My two favorite medic bias stories:
Lady #1 was found down at her bar (yes, the bar that she owned) at 8 AM- was confused, lethargic and looked sick. Medics who dropped her off simply said "She was down at her bar- she's drunk". Problem is, she had absolutely no odor of alcohol on her. She ended up with full-blown active TB (no idea how she got it either)!
Guy #2 was, once again, found by medics on the sidewalk "Just drunk", so he got shuffled into a hallway bed. When I was finally able to go to him, he kept asking me the same question over and over, "So what happened"? (TIP- if they keep asking the same question over and over, DIG DEEPER for another cause- think intracranial. There is a difference between random drunk forgetfulness and true intracranial pathology causing amnesia). I rubbed my hand over the back of his head revealing a large hematoma with fresh abrasions. His rotational nystagmus suggested PCP on board. He ended up with a couple areas of intracranial bleed. Scary, because a cursory H&P of the guy, along with normal vitals (and he smelled of alcohol) would've missed some key details leading to the diagnosis.

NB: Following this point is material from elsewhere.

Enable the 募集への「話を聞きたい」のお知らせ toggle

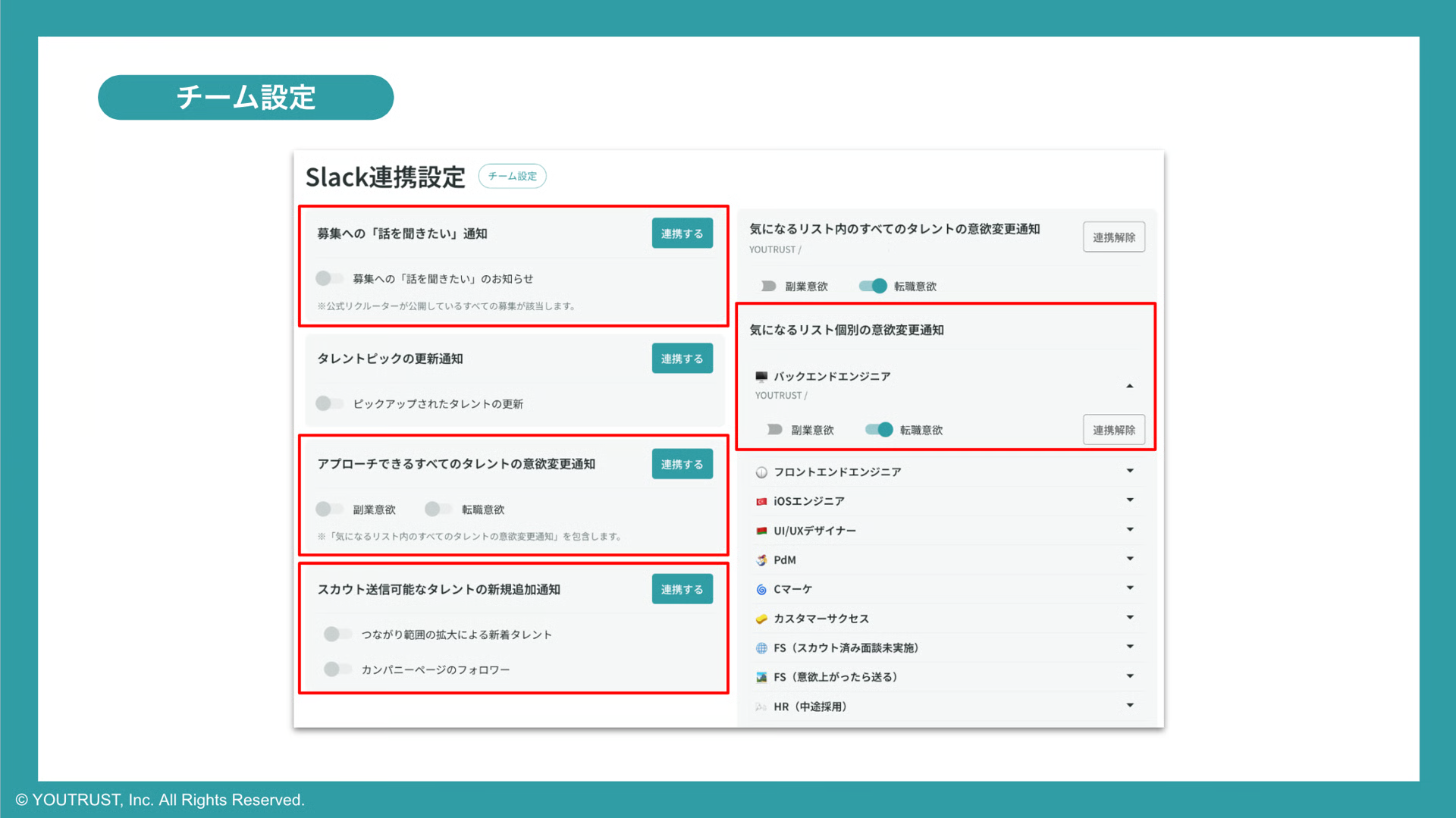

All that being said.....understand that I know that there are amazing, hard-working medics/EMTs and nurses out there. I worked with wonderful medics and EMT's during my long EMT career prior to being a PA. But I also now know that I had no idea that I "didn't know what I didn't know"- and most of the time if you're able to take the time to educate people as to why you're doing the things you're doing, they will understand. And if they're still resistant and standoffish, then they're not worth more of your time.